NFL Combine: FSU EDGE Brian Burns is a Top-12 Lock

The NFL Combine helped to confirm what many saw during his time at Florida State: Brian Burns is an athletic specimen with elite traits and good production that will make him an impact defender at the next level.

Height: 6-foot-5
Weight: 249 pounds
College: Florida State

Going into the 2019 NFL Scouting Combine, Brian Burns was a consensus Top 5-to-10 EDGE defender in this draft class. I was particularly high on him from seeing him terrorize my alma mater, the Miami Hurricanes, on a consistent basis as the leader of the Noles’ defense. Against the ‘Canes, he would consistently put pressure on the quarterback and nuke drives. Ohio State’s Nick Bosa and Kentucky’s Josh Allen were the only other EDGEs that made an impact like Burns did.

At the combine, Burns surprised just about everyone with his measurements. He weighed in at 14 pounds above his playing weight and measured in at a legit 6-foot-5. In addition, his hand size came in at a whopping 10 inches and his arms at a freakish 33 7/8 inches.

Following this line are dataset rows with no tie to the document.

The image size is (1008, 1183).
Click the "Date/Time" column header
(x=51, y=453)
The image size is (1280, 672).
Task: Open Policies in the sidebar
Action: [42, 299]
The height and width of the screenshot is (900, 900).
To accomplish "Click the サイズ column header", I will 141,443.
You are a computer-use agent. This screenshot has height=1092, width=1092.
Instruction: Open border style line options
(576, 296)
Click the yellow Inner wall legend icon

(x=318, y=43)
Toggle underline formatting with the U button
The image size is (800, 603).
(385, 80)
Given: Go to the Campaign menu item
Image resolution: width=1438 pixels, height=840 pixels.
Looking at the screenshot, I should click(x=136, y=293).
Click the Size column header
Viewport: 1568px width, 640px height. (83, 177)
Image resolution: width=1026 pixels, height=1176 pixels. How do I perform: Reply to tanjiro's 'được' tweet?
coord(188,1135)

Not content with blowing away everyone with his measurements, Burns ran a 4.53 40-yard dash, jumped 36 inches in the vertical, 129 inches in the broad jump and posted an above-average three-cone time of 7.01. All of that together backed up what many saw on tape beforehand: Burns is a first-round prospect who uses his elite athleticism to win on the football field.


Burns has an effective swim move in his repertoire, which he shows off consistently. Paired with his acceleration, it allows him to get inside on offensive tackles and explode upfield towards quarterbacks or running backs. He frequently lowers his pad level very efficiently when cutting inside, allowing him to carve out space to make something happen.

Speaking of acceleration, Burns has an incredibly quick get-off once the ball is snapped. And like many successful pass-rushers in the NFL, Burns is a fantastic “bender”. His ability to get low and maneuver around slower offensive tackles is critical for a pass-rusher who doesn’t quite have the strength to bull-rush blockers.

On this rep against Miami, Burns also shows his knack for knocking the ball out of quarterbacks’ hands, which he did six times over his final two seasons:

Here he is against Clemson in 2017. He uses his lengthy wingspan to keep a distance from the tackle’s arms, then bends around him to get a free run at the quarterback. He wraps up 6-foot-3, 225-pound Kelly Bryant with ease and forces a punt:

He also possesses top-tier speed for an EDGE, which was evidenced by his 4.53 time in the 40-yard dash at the combine. Here he’s left unblocked on the backside on a read option play. His acceleration and speed are put on full display as he collapses towards the middle and blows up the ballcarrier before he can even get back to the line of scrimmage:

Combine drills aren’t exactly a good measurement of football ability, but Burns looked so smooth during them that it’s important to note it. Especially when you consider that he was asked to cover the flats or spy on quarterbacks every now and then at FSU, the drills translate to game situations. Even with the added weight, look at how he glides through the drill.


Burns isn’t without his flaws, which shouldn’t be surprising. EDGE defenders can’t dominate on an every-snap basis. They continually expel a ton of energy and usually play an uncomfortable amount of snaps per game, especially if their own offense isn’t efficient. It’s tough to take too much stock into plays where it may look like Burns “takes off.”

But one thing that’s a bit concerning about Burns is his lack of counter-moves. When his initial move fails, he doesn’t necessarily have a backup plan most of the time. Here, against Wake Forest, he tries to beat the tackle inside, but gets stonewalled and then essentially is a non-factor in the outcome of the play. The ball did come out quick, but you’d like to see him work a counter spin move to the right on a play like this:

He also doesn’t have the strength to fight through double-teams. That isn’t a huge issue because most EDGEs don’t, and he won’t see as many double-teams in the NFL. But, given his added weight at the combine, you’d expect him to be able to use that sort of strength on the field. Granted, he was likely playing in the 230-240 range. If he can fill out his frame, maybe he can take on double teams more effectively in the NFL.

Final Thoughts

Burns’ performance at the combine served to justify a lot of people’s opinions on him. He is a fantastic athlete with ideal size, and he uses those gifts to put out an extraordinary product on the field. Burns possesses the essential traits needed to be a top-end pass-rusher at the next level. He shouldn’t make it beyond the Top 12 picks in the NFL Draft.